High Availability in simple terms means protecting the application from unforeseen events like hardware failure. While there are many techniques in this blog post would focus on concepts of configuring SAP HA in public cloud.
Do we need to configure HA In Cloud?
In general, the cloud infrastructure is supposed to be built with redundant components, but a piece of hardware can fail any time. Modern technology is driving the availability higher but at the same time business are depending more and more on digital technology have far reaching impact when systems go down. At the end of the day this is more of a business decision to have HA or Not.
What are the Single Point of failures in a SAP System?
What is an Availability Zone?
If we go back few years, how was this done? Simply purchase 2 pieces of identical hardware and put them in the same building or may be 2 different buildings at the same site and create a logical Cluster.
With Cloud, this has changed to Availability zones. Availability zones are 2 physically separated locations with 1 or more data centers per location. While cloud providers do not provide the distance between these locations, it’s generally assumed they are anywhere between 60-100 miles apart. Combined with the low latency this provides a more robust option for High Availability.
Application Single Point of Failures
All the data is stored in here, and if the database becomes unavailable the app cannot function. In the old days majority of clusters used shared disks which means the same data is available to both the nodes but to protect data integrity clusters are configured in way that only one Node can access the data at any given time.
With Availability zones, there is no sharing of infrastructure so we need to use techniques to sync the data between the nodes and this can be accomplished by using database log shipping features
- Oracle Data Guard for oracle.
- DB2 HADR for DB2.
- SYBASE Data Replication.
- SQL Server Replication.
- Hana System Replication.
We can also use DRBD (Distributed Replicated Block Device) in case of Linux OS
Now we have a database that can potentially run on 2 nodes with 2 different IP’s. From Application perspective we need to have a single IP so that there is no manual intervention when the DB fails over and this is where Virtual IP comes into play. A virtual Ip is floating IP that moves between both the nodes
SAP ASCS and ERS
SAP ASCS (also called Central Services) and ERS, they go hand in hand. SAP ASCS covers 2 single points of failures, SAP message server and enqueue server. Enqueue server holds all application locks. When ASCS fails over message server starts on the other node application servers make the connection back but the locks are gone which means all the inflight transactions are lost and users have to redo the transaction. This is where ERS comes into play, ERS will help replicate the lock table from ASCS and when ASCS fails over the lock table is rebuilt using the copy from ERS and users are able to continue from where they left.
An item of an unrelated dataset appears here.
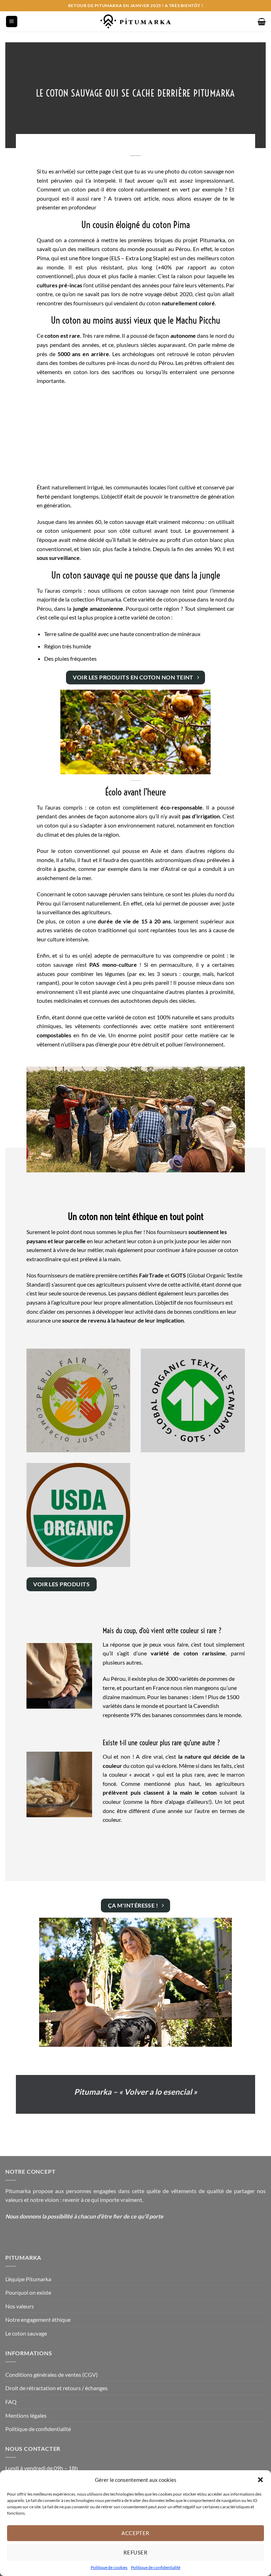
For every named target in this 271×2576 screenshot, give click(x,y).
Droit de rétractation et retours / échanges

Would It Make Sense to Have ASCS And ERS On the Same Node?
Isn’t this more like putting all the egg’s in the same basket? If you have the main lock table and the replicated table on the same node, both are lost in case the node goes down. Combined with the SAP parameters and HA configuration capabilities by most vendors (Pace Maker, HACMP, VERITAS, MSCS) we can ensure ASCS and ERS will run on opposite Nodes all the time.
SAP Application Servers
This is the easiest part of SAP HA, it’s just a number the more we have the better availability we get. When using the Availability zones the key is to distribute these on to both the zones so we have application servers available all the time.
Now we have configured SAP HA is it all? Not really most of the time SAP HA fails because load balancing is not configured. Best Practice is to use load balancing even if you have only one SAP Application server it will help when more application servers are added to the landscape
Deploying High Availability architecture across multiple Availability zones adds another layer of protection by distributing the SAP logical components across 2 independent physical locations with low latency. This design helps mitigate the outage due to issues with one zone by moving the workload to the other zone.